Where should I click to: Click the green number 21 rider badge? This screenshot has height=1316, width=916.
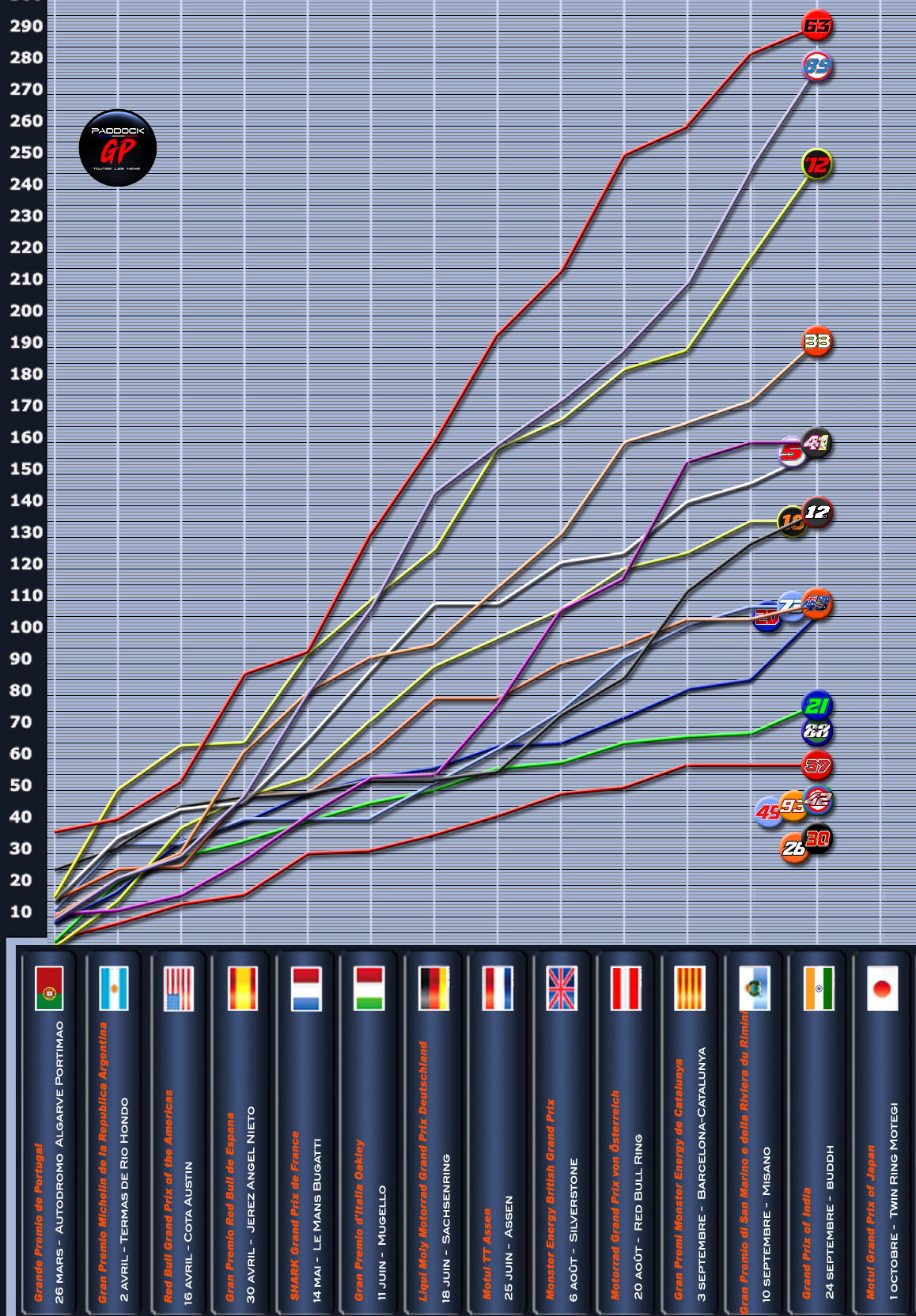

---

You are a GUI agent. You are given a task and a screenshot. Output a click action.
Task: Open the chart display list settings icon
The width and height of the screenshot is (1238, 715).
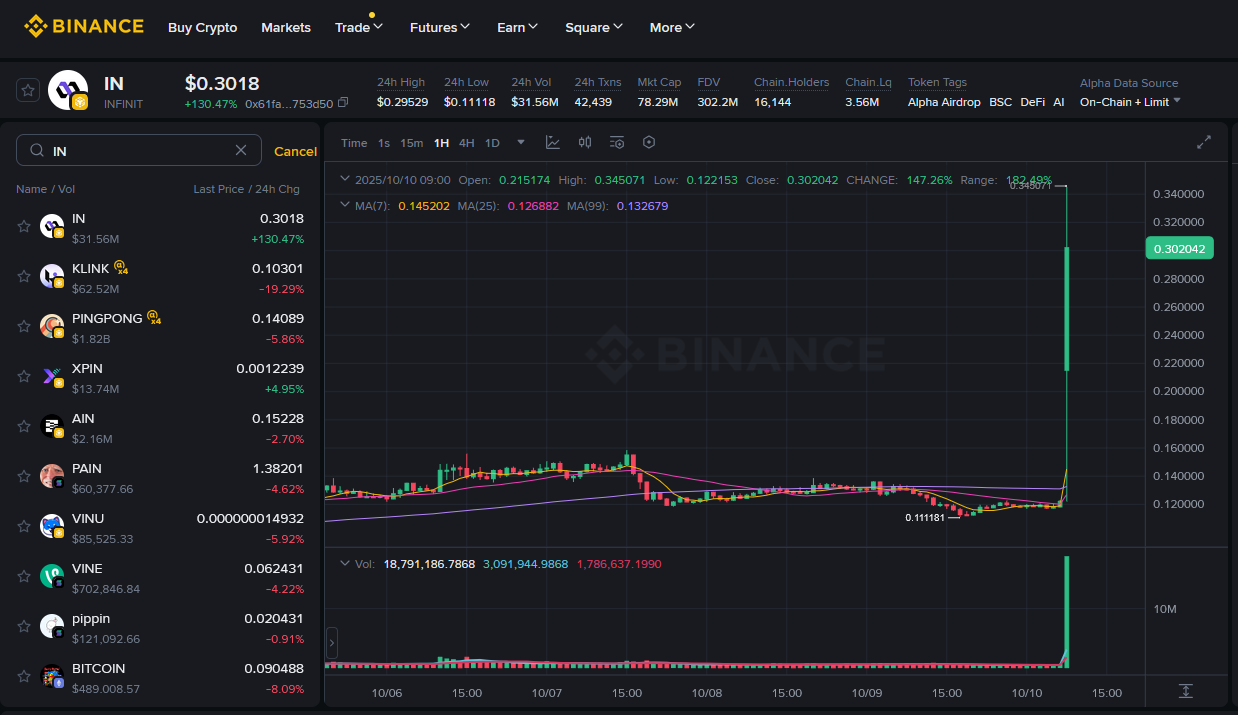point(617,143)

...

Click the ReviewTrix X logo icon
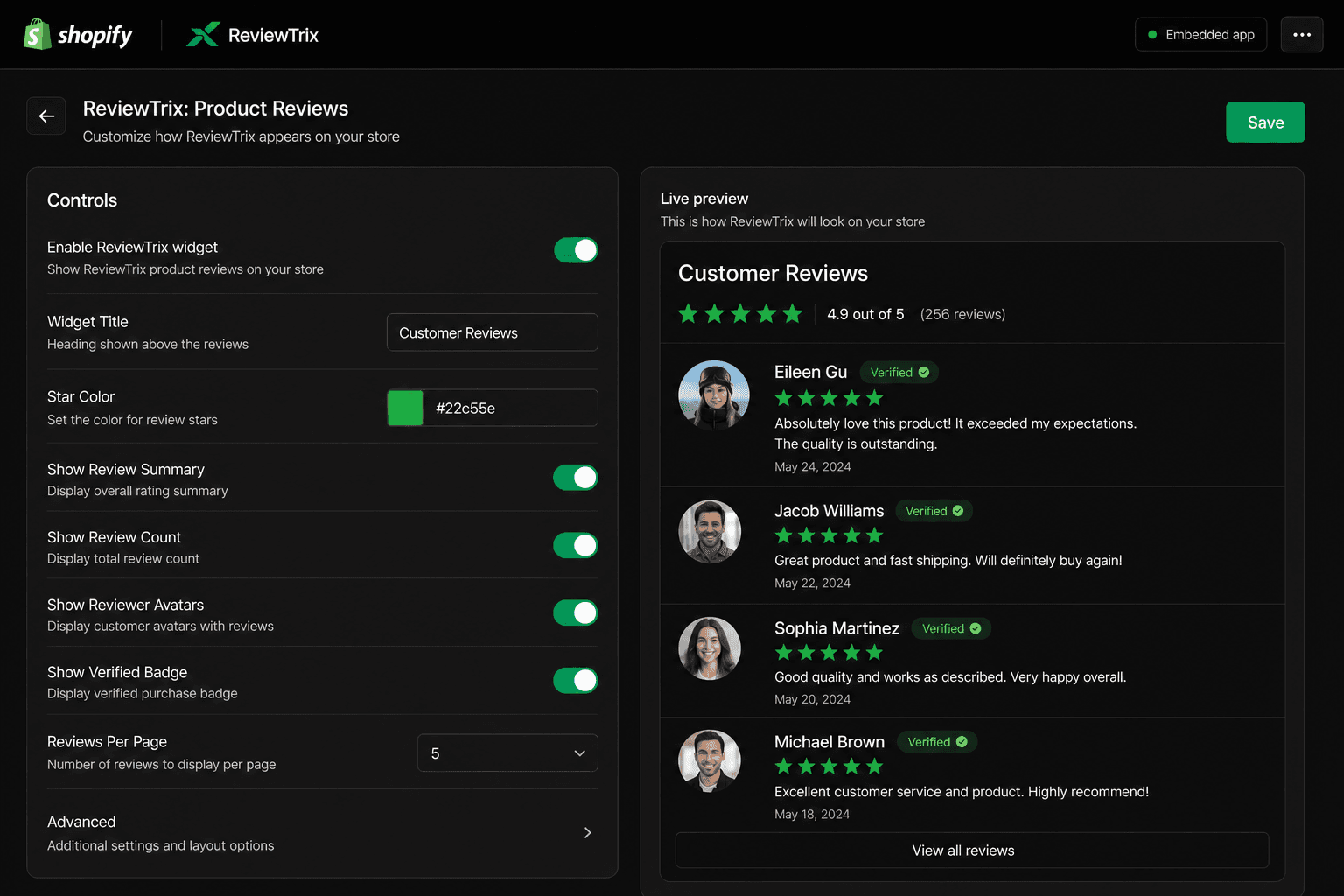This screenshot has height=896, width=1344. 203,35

Requirement:
Echo the items above from the line with "You are a GUI" to the line with "point(617,143)", both ends included, and leave out the pictures.

Result of this task:
You are a GUI agent. You are given a task and a screenshot. Output a click action.
Task: Open the chart display list settings icon
The width and height of the screenshot is (1238, 715).
point(617,143)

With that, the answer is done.